Unsolved
This post is more than 5 years old
2 Intern
•
2K Posts
0
490
November 16th, 2009 05:00
Complete Network Failure
What would happen to AutoStart Resource Group if there is a complete network failuer?
In our scenario, the switch went off. When network was restored, the nodes do not respond. We need to restart the hosts and then the AutoStart services.
The resource groups become online only after that. Sometimes, we need to restart the AutoStart services a couple of time to bring it online. EMC Support says there is a problem with isolation script at the end having some special characters but we never modified isolation script so why should there be a problem with it and there is no reference to isolation script error in AutoStart logs also.

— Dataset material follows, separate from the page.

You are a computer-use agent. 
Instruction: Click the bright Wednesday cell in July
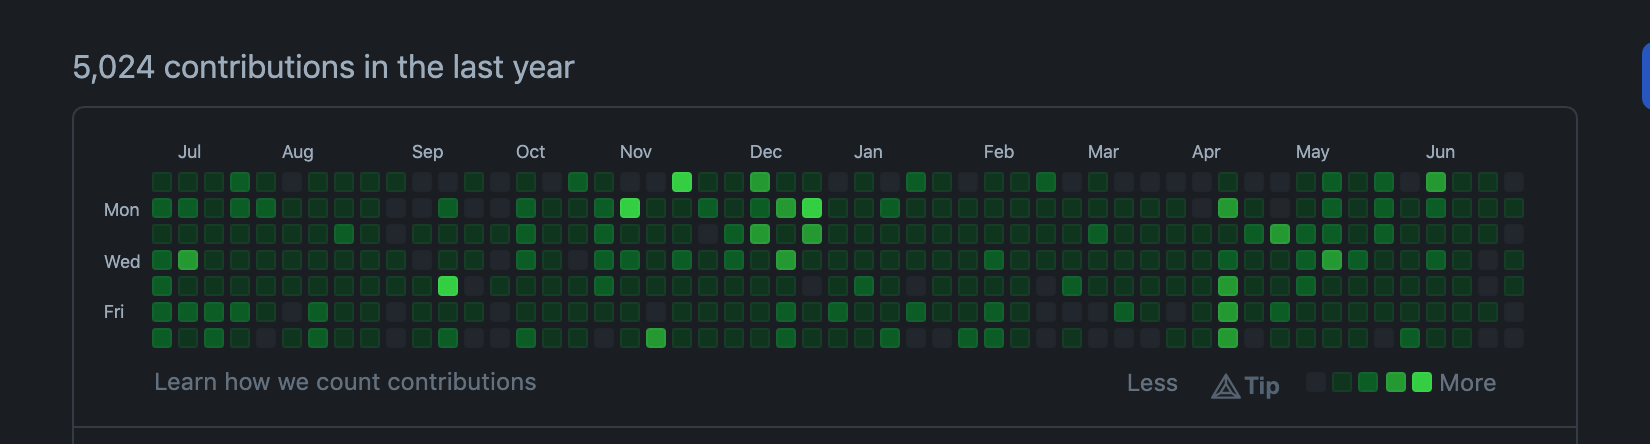[188, 260]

Please suggest how to resolve this situation. I am usign AutoStart 5.3 SP1 and have faced this issue in both RHEL and Solaris environments with iSCSI shared storage.


tribicic
157 Posts
0
November 20th, 2009 03:00
Difficult to say without more info.
First of all, how many domain network lines and how are they set up? Any verification networks configured? How is the isolation detection configured?

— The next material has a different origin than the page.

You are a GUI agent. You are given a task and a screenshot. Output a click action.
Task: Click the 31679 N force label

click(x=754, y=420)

When you break the network communication between the nodes, following will happen:
- cluster nodes detect that heartbeat communications stops
- cluster nodes will try to ping the other node through the domain and verification lines. If the ping returns no action is taken and the other node is marked as "agent failed"

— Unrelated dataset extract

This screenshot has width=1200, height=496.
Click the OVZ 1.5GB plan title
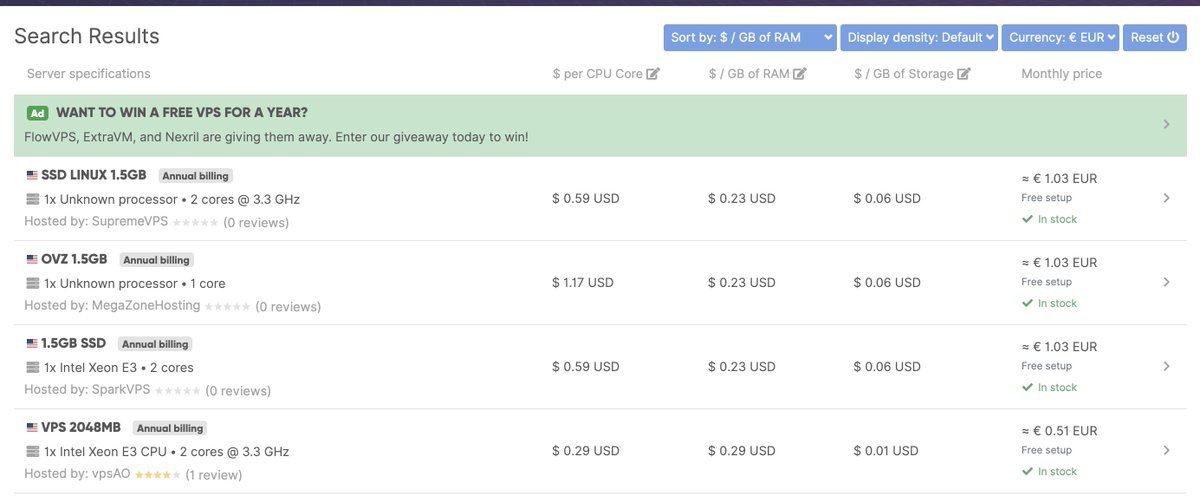[74, 259]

- if the ping fails, each node pings the list of IP addresses configured for the isolation detection. Keep in mind that isolation detection can be configured globally on the domain level but also separately for each node.
- if the IP addresses configured for the isolation detection do not respond, the node executes the isolation detection script which by default reboots the node
- if they respond, the node brings up the resource group
Hope this will help you out where the problem might be. You should be able to see the above sequence of events noted in the cluster logs.